Another useful function from the broom package is augment
. This function will add additional information to the original data such as residuals, fitted (predicted) values, and other diagnostic statistics.
diagnostic <- augment(lm(rating ~ factor(group), data = meta_rotten))
diagnostic
## # A tibble: 292 × 7
## rating `factor(group)` .fitted .hat .sigma .cooksd .std.resid
## <int> <fct> <dbl> <dbl> <dbl> <dbl> <dbl>
## 1 74 rottentomatoes 60.8 0.00685 25.4 0.000930 0.519
## 2 85 rottentomatoes 60.8 0.00685 25.4 0.00314 0.954
## 3 80 rottentomatoes 60.8 0.00685 25.4 0.00197 0.756
## 4 18 rottentomatoes 60.8 0.00685 25.3 0.00988 -1.69
## 5 14 rottentomatoes 60.8 0.00685 25.3 0.0118 -1.85
## 6 63 rottentomatoes 60.8 0.00685 25.5 0.0000249 0.0849
## 7 42 rottentomatoes 60.8 0.00685 25.4 0.00191 -0.744
## 8 86 rottentomatoes 60.8 0.00685 25.4 0.00340 0.993
## 9 99 rottentomatoes 60.8 0.00685 25.4 0.00783 1.51
## 10 89 rottentomatoes 60.8 0.00685 25.4 0.00426 1.11
## # … with 282 more rows
These could then be plotted to explore more information about model fit. For example a histogram of the standardized residuals are often useful.

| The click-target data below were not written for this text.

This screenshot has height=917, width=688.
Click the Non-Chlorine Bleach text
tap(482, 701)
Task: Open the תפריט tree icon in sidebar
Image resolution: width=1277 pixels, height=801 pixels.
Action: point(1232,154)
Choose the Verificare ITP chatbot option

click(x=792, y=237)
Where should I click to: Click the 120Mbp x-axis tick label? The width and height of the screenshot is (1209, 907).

ggplot(diagnostic, aes(.std.resid)) +
geom_histogram(bins = 30, color = 'white') +
theme_bw()
For this model, boxplots of the standardized residuals by the two groups can also be informative:
ggplot(diagnostic, aes(`factor(group)`, .std.resid)) +
geom_boxplot() +
geom_jitter() +
coord_flip() +
theme_bw()
We will explore more details on predicted or fitted values later.
Lastly, the augment
function can be useful, however I personally do not like the naming convention used by the function. I want to point you to two additional functions from the modelr package that can be useful for predicted (add_predictions
) and residual values (add_residuals
).
For example, to add the residuals to the original data:
meta_rotten %>%
add_residuals(lm(rating ~ factor(group), data = meta_rotten))
## # A tibble: 292 × 5
## film year group rating resid
## <chr> <dbl> <chr> <int> <dbl>
## 1 Avengers: Age of Ultron 2015 rottentomatoes 74 13.2
## 2 Cinderella 2015 rottentomatoes 85 24.2
## 3 Ant-Man 2015 rottentomatoes 80 19.2
## 4 Do You Believe? 2015 rottentomatoes 18 -42.8
## 5 Hot Tub Time Machine 2 2015 rottentomatoes 14 -46.8
## 6 The Water Diviner 2015 rottentomatoes 63 2.15
## 7 Irrational Man 2015 rottentomatoes 42 -18.8
## 8 Top Five 2014 rottentomatoes 86 25.2
## 9 Shaun the Sheep Movie 2015 rottentomatoes 99 38.2
## 10 Love & Mercy 2015 rottentomatoes 89 28.2
## # … with 282 more rows
Exercises
- Fit a new model using the
fandango
data that attempts to explain the metacritic ratings with the imdb rating. Explore the distribution of residuals. Does there appear to be problems with these residuals? - Using the model from #1, create a scatterplot that displays the residuals by the predictor variable. Are there problems with this plot that we should be concerned with?